GCP Provider Layer Plugin for the Virtual Test Development System (vTDS) suite
Project description
vtds-provider-gcp
The GCP provider layer implementation for vTDS allowing a vTDS cluster to be built as a GCP project.
Description
This repo provides the code and a base configuration to deploy a vTDS cluster in a Google Cloud Platform (GCP) project within an existing Google organization. It is intended as the GCP Provider Layer for vTDS which is a provider and product neutral framework for building virtual clusters to test and develop software. The Provider Layer defines the configuration structure and software implementation required to establish the lowest level resources needed for a vTDS cluster on a given host provider, in this case GCP.

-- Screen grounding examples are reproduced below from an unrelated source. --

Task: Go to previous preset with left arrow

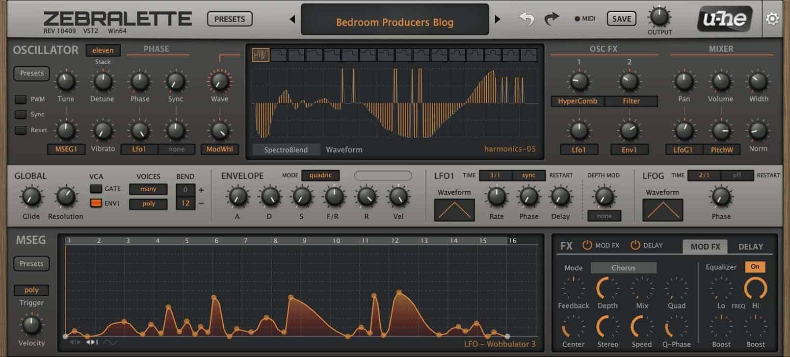Action: pyautogui.click(x=292, y=20)
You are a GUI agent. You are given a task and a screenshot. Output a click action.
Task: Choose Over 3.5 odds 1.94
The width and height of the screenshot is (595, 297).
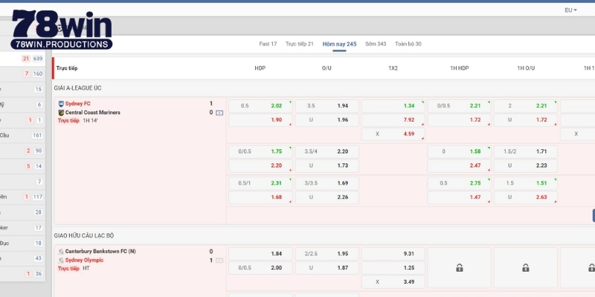pyautogui.click(x=327, y=105)
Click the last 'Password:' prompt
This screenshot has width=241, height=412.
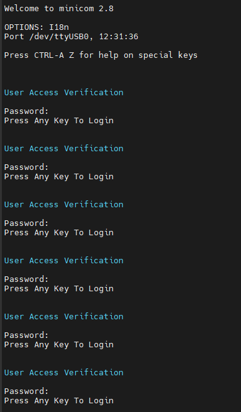point(27,391)
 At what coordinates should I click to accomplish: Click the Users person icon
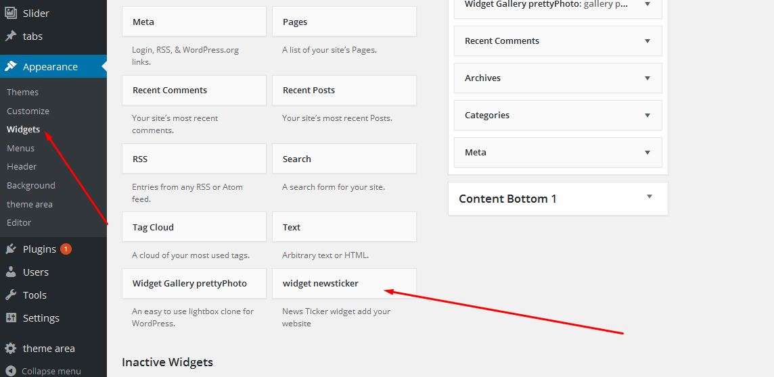tap(11, 272)
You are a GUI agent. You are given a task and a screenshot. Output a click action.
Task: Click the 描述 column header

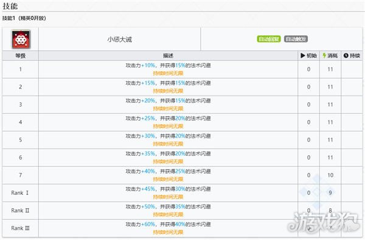[168, 55]
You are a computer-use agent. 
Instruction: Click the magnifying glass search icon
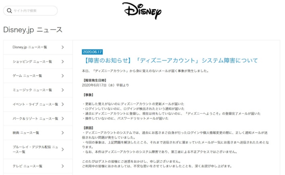click(x=9, y=11)
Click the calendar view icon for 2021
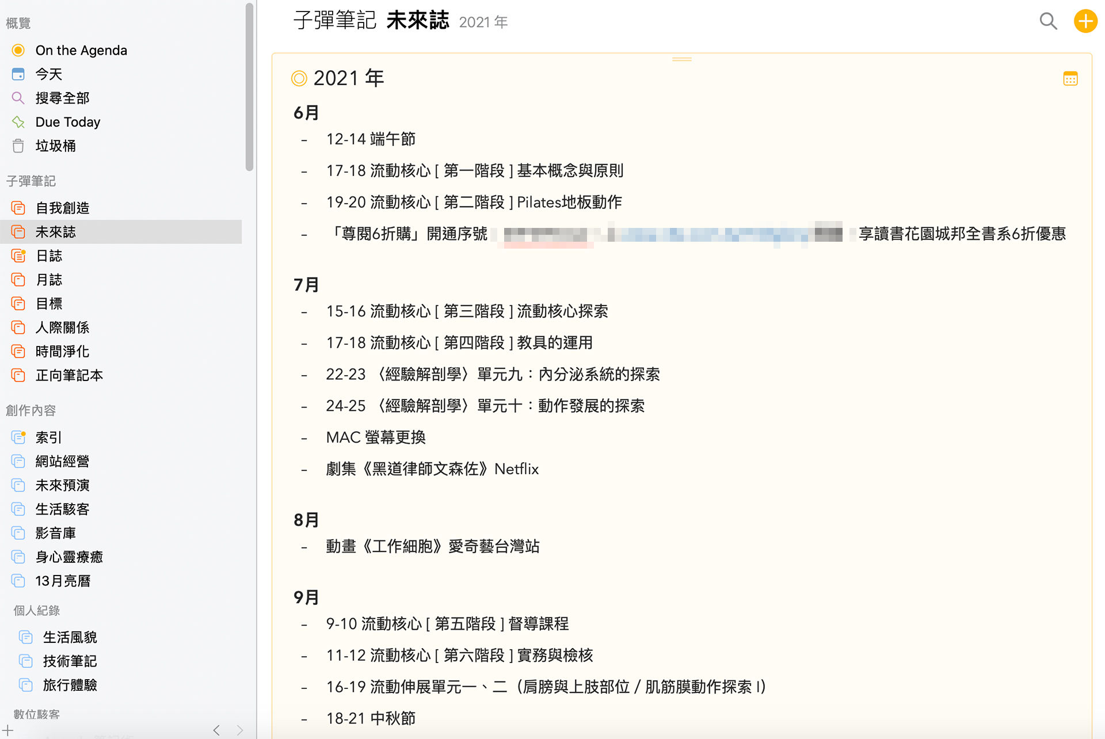The width and height of the screenshot is (1105, 739). [1070, 78]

Each Provider Layer implementation contains provider specific code and a fully defined base configuration capable of deploying the provider resources of the cluster. The base configuration of the GCP Provider Layer implementation, defines the default settings for resources needed to construct a vTDS platform consisting of Ubuntu based linux GCP instances (Virtual Blades) connected by a GCP provided network (Blade Interconnect) within a single VPC in a single GCP region. The Blade Interconnect and Virtual Blade configurations are provided as templates or base-classes on which other configurations can be built. Each GCP instance (Virtual Blade) is configured to permit nested virtualization and with enough CPU and memory to host (at least) a single nested virtual machine. The assignment of virtual machines (Virtual Nodes) and Virtual Networks to these blade and interconnect resources as well as the configuration of Virtual Blades at the OS level are handled in higher layers of the vTDS stack.
NOTE: while the base configuration contains examples of every configuration setting and its default value in a given context, this config is not sufficient to deploy a Provider Layer for an actual vTDS system. Three things are needed to complete a working configuration:
- The GCP Organization configuration of the system
- A Blade Interconnect configuration that is not a 'pure_base_class'
- A Virtual Blade configuration with at least one instance specified that is not a 'pure_base_class'
The GCP Organization overlay provides information specific to your GCP Organization. There is more information on this in the Getting Started Guide section of this README.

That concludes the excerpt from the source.